## TASKS FOR THIS EXERCISE
a) Check each statement against the excerpt on crushing performance of thin-walled beams and answer yes or no, quoting the words of the excerpt that decide it: (i) The crushing curve was split into four stages. (ii) In the compaction stage, the crushing curve correlates well with a sine function. (iii) The deviation of calculated energy absorption from measured data in the folding stage is 4.3%.
b) Extend the excerpt on crushing performance of thin-walled beams by a few sentences, picking up after its final sentence.

## EXCERPT TO READ
>> BEGIN

Crushing performance is being widely investigated because it is the key performance indicator of the thin-walled beam structure in automobile safety components. In this study, five kinds of ageing state with different yield strengths were prefabricated with a self-developed KHC63 alloy. Using a rectangular tube profile, the physical relationship between crushing properties and mechanical properties, and the structure of the profile, were studied. According to variation characteristics, the crushing curve was divided into four typical stages: elastic stage, bending stage, compaction stage and folding stage. In the elastic stage, the peak load of the component is related to material elasticity and structure elasticity, and the relationship is approximately linear. In the bending stage, the driving factor of plastic hinge deformation is the bending moment, and it is always constant. In the compaction stage, the crushing curve correlates well with the cosine function. In the folding stage, the crushing process begins to lose stability and is hard to predict. The mathematical relationships between force and displacement were established according to the characteristics of each stage, and the calculated results were close to the measured results except for the folding stage. The deviation of the calculated energy absorption from the measured data in the first three stages is only 4.3%, but it is 10.6% in the folding stage. The calculation method used for the first three stages is, therefore, suitable.

>> END

## DATA LINES
>> BEGIN

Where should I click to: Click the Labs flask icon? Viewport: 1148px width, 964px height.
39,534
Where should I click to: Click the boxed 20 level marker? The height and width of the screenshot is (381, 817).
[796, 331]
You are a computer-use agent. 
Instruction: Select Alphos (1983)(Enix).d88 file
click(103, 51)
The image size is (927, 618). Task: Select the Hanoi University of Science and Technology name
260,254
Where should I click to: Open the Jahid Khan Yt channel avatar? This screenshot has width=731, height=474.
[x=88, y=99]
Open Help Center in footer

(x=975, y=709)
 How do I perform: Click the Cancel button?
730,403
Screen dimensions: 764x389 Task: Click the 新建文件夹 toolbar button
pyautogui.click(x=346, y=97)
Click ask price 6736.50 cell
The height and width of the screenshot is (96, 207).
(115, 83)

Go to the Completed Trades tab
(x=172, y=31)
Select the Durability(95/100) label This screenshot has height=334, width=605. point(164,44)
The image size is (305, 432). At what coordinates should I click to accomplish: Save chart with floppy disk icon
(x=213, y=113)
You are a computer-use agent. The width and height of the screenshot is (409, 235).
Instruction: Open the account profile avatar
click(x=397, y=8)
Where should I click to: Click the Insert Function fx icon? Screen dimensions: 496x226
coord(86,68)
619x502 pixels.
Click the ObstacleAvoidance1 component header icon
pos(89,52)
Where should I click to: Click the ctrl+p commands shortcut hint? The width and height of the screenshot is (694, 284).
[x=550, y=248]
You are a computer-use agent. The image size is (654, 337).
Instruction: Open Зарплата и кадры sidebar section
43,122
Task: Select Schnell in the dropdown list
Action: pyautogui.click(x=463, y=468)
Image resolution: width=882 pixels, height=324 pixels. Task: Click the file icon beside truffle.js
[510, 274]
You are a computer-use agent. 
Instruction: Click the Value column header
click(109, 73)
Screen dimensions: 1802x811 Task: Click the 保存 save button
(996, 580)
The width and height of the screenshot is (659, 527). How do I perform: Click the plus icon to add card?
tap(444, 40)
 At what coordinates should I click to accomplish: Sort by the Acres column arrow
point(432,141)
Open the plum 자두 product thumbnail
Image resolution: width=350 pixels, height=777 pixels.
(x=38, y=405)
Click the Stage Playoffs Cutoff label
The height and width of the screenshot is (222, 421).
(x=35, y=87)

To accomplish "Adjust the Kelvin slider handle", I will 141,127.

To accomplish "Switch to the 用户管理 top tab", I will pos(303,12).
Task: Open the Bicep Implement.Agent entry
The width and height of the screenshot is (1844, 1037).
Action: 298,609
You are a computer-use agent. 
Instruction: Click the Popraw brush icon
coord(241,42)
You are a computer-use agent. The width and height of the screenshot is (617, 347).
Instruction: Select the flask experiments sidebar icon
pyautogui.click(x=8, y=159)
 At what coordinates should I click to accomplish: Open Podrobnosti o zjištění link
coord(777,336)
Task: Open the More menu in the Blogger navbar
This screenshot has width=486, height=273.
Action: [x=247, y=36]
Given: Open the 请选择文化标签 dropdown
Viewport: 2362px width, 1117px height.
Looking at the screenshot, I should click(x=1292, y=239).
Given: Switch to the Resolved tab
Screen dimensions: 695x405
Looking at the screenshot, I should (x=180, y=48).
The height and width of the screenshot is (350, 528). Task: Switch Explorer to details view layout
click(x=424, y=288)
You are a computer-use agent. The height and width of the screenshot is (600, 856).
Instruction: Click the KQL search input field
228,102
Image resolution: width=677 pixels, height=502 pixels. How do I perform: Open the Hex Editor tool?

>> END

## RESULTS OF THE EXERCISE
a)
(i) Yes: "the crushing curve was divided into four typical stages: elastic stage, bending stage, compaction stage and folding stage."
(ii) No: "In the compaction stage, the crushing curve correlates well with the cosine function."
(iii) No: "but it is 10.6% in the folding stage."

b)
1. Introduction

Thin-walled beams are often used as safety components in automobiles because of their superior energy absorption performance during axial deformation, such as in energy absorption boxes, and front and rear longitudinal beams. Due to the fact that the specific energy absorption ratios of aluminum alloys are higher than those of steel, aluminum alloys are gradually replacing steel in the development of lightweight automobiles, and are widely used in automobile safety structures.

In axial crush deformation, peak force (F_p) and collapse absorption energy (U) are often used to evaluate the crashworthiness of aluminum alloy thin-walled beams. Peak force is the maximum force value of a thin-walled beam. This should be less than the bearing limit of other structures during crushing, otherwise it cannot absorb energy. Energy absorption is the energy absorbed by the deformation of a thin-walled structure. The greater the energy absorption, the smaller the impact on other structures. In recent years, the energy absorption mechanisms of thin-walled beams have been studied by means of finite element simulation [1,2], the parametric modeling method of variable rolled blank–variable cross-sectional shape front longitudinal beam(VRB-VCS FLB) [3,4,5] and other experimental means [6,7,8], in order to improve the impact resistance of thin-walled beams.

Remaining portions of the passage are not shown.